## WORK REQUIRED
Output the part of the text about Jerzy Połomski starting with "Jerzy Połomski (born" and going on through "1960s and 1970s.", copied word for word.

TEXT FOR ANALYSIS START

Polish singer (1933–2022)

Jerzy Połomski (born Jerzy Pająk; 18 September 1933 – 14 November 2022) was a Polish pop singer and actor. He is widely considered among the most popular Polish music artists of the 1960s and 1970s.

== Life and career ==
Born in Radom, Pająk adopted the surname Połomski while he was still a student at the State Higher School of Theater in Warsaw. He started his career in 1957, both as a stage actor specialized in dramatic roles as well as a singer active in radio broadcasts; in 1958 he ranked second in a poll held by Polskie Radio about most popular Polish singers, and one year later he made his recording debut with the album Podwieczorek z piosenką. In 1961 he placed at the second place at the first edition of the Sopot International Song Festival. In the following years he got a string of hits, including "Bo z dziewczynami" (audience award at the 1973 Opole Song Festival), "Komu piosenka", "Daj" and "Cała sala śpiewa z nami", and toured in Eastern and Western Europe, USSR, USA and Cuba.

During his career Połomski received various honours, notably the Medal for Merit to Culture – Gloria Artis and a Golden Fryderyk Award for his career. Suffering from hearing problems, he officially retired in 2019. He died on 14 November 2022, at the age of 89.

TEXT FOR ANALYSIS END
DATA LISTING START

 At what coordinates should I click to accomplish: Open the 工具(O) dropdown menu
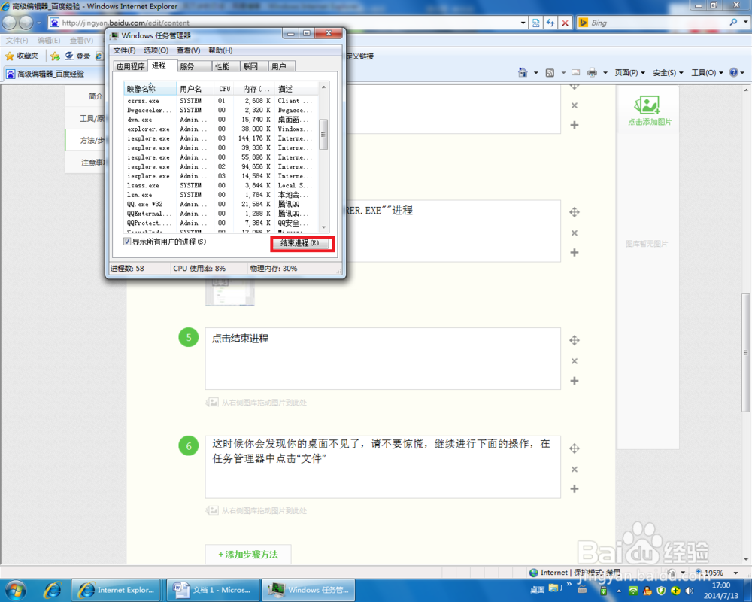pos(705,70)
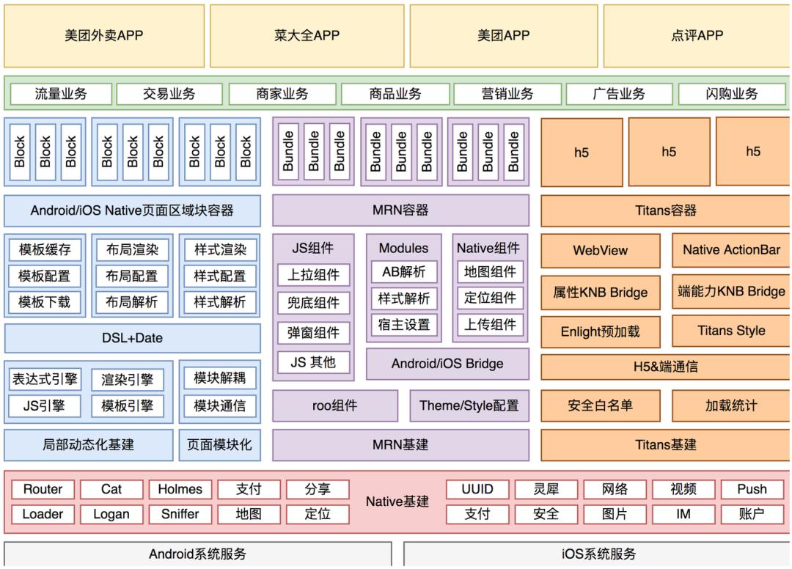Enable Enlight预加载
Viewport: 792px width, 569px height.
coord(601,331)
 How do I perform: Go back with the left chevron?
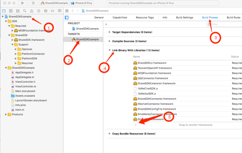click(72, 11)
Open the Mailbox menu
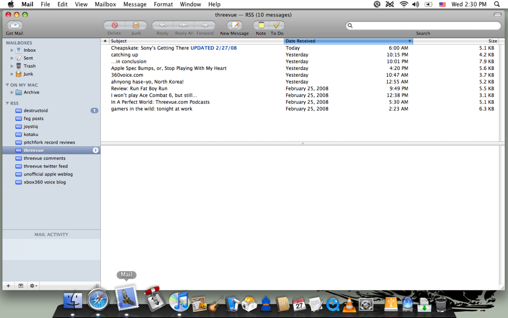Screen dimensions: 508x318 coord(105,4)
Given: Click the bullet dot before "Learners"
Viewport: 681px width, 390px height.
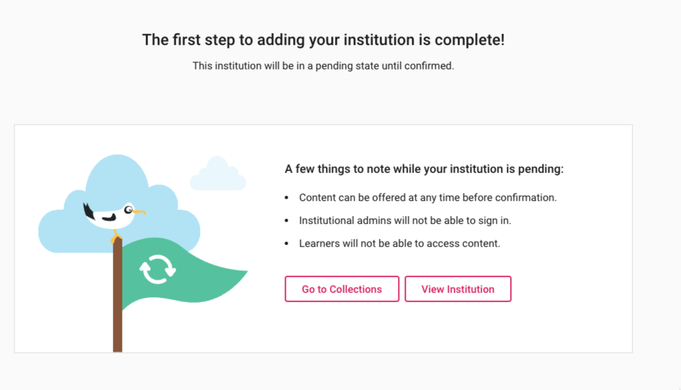Looking at the screenshot, I should coord(286,243).
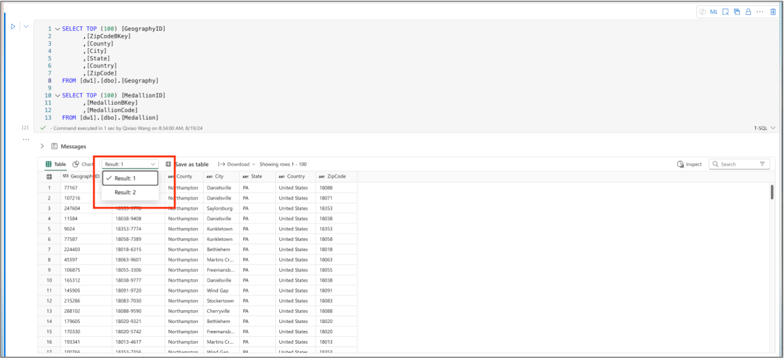Convert cell to Markdown via M↓ icon

click(x=714, y=12)
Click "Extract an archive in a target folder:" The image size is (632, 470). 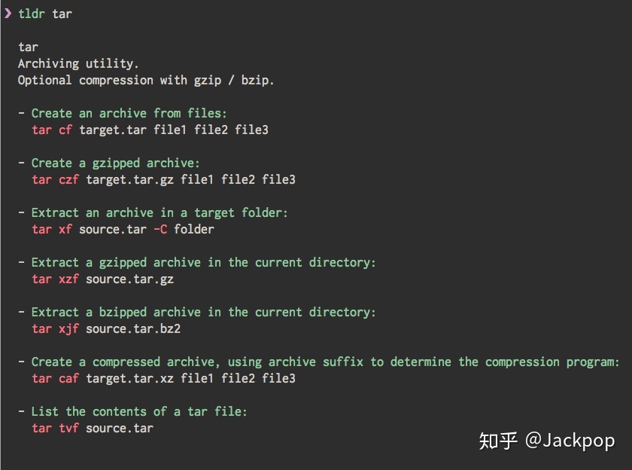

DATA LISTING END

## EXERCISE OUTPUT
Jerzy Połomski (born Jerzy Pająk; 18 September 1933 – 14 November 2022) was a Polish pop singer and actor. He is widely considered among the most popular Polish music artists of the 1960s and 1970s.